* Text shown
BANGALORE: Smart growth is the buzzword for cities struggling to overcome the horrors of urban sprawl. ‘New guard’ urban planners at the Rio de Janeiro United Nations Conference on Environment and Development while accepting that growth and development would continue to occur, sought to put in place sustainable communities that are good places to live, to do business, to work, and to raise families. The aim was to facilitate residents’ access to quality education to livable, safe and healthy places and stimulate economic activity.
Remarkably, these are the very parameters that are powering North Bangalore. Not since the introduction of software industry and the resultant emergence of Electronics City has any economic activity so recharged Bangalore as the new international airport at Devanahalli.
But what’s working for North Bangalore is that the social infrastructure – good schools and hospitals – had started emerging in this area even before the airport came up. The main draw was the availability of large parcels of land at cheap rates. Many of these schools now top national lists and are, in many cases, the first choice preference of even third and fourth-generation Bangaloreans.
“The decisive difference is that in all other areas, including Electronics City, the localities sprung up first and the connectivity to the localities came limping along much later,” said V S Surendar, joint MD of Standard Brick and Tiles Company which has entered into a joint development with RMZ Corp to convert a major part of their sprawling facility off the Bangalore International Airport road in Yelahanka into a bouquet of mall, multiplex, hotel, office space and residential complex.
Arjun Menda, group chairman of RMZ Corp was emphatic when he said that in five years the centre of the city would gravitate towards North Bangalore. “We saw this happening in Mumbai when the focus of activity shifted from Central Mumbai to the Kurla-Bandra region. In Bangalore too, far flung areas like Whitefield and Banashankari are bound to lose out. They are far from the airport and road connectivity is choked,” he says.

Data items
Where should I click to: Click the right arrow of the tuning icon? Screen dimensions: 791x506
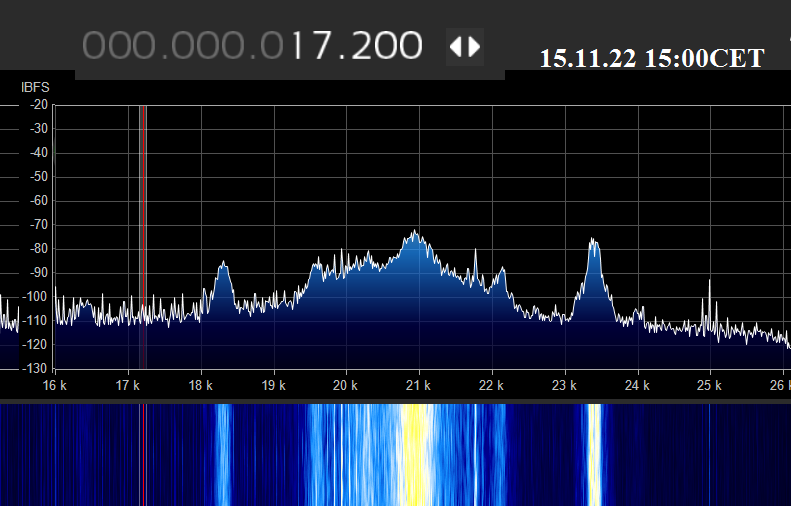pos(474,46)
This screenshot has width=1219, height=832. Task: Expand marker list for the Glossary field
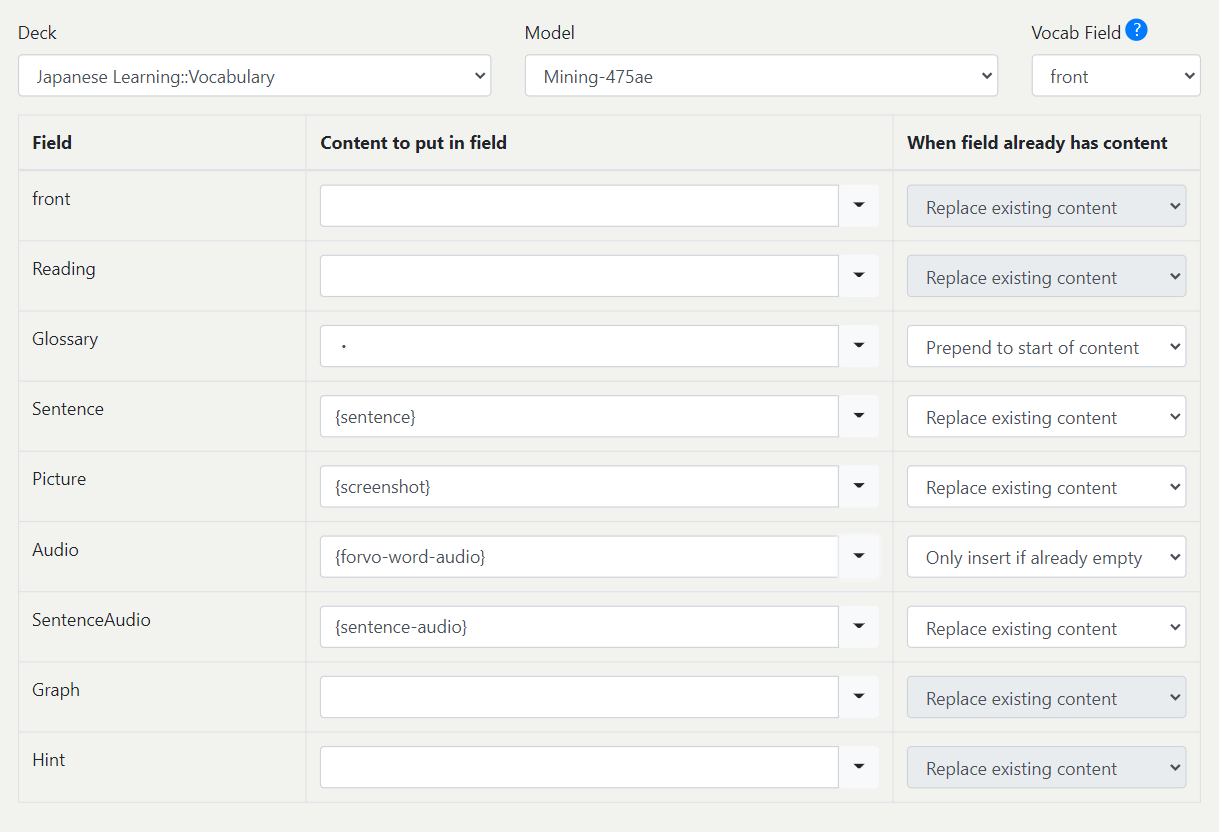(858, 346)
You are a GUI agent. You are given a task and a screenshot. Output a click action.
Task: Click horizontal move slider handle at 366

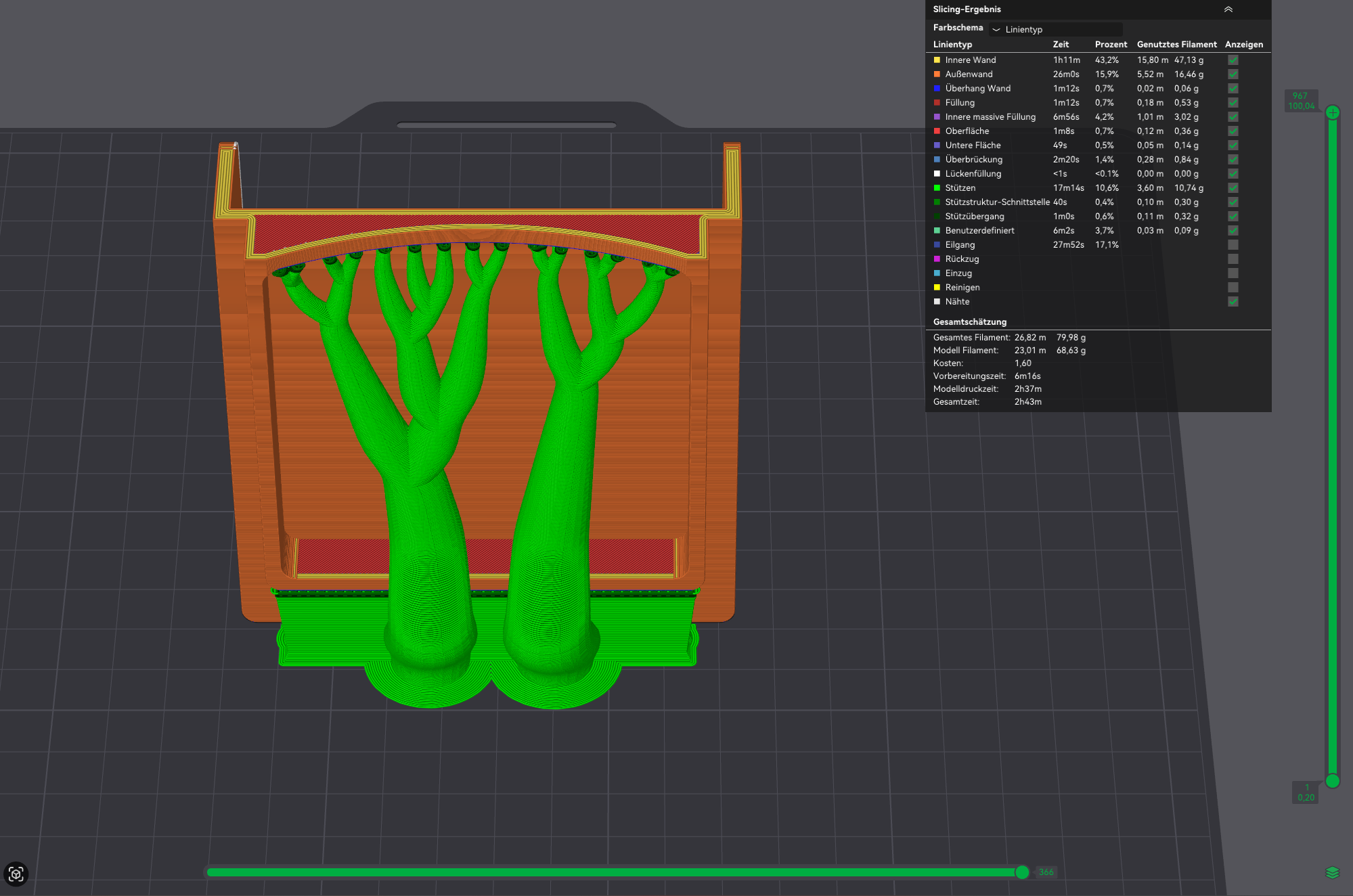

* Complete the following
#1 According to the article on North Bangalore, what was the main draw for the schools and hospitals that emerged there before the airport came up?
#2 What does the article on North Bangalore say the Standard Brick and Tiles Company facility in Yelahanka will be converted into? List every component.

* Expected outputs
#1 The availability of large parcels of land at cheap rates.

#2 Mall, multiplex, hotel, office space, residential complex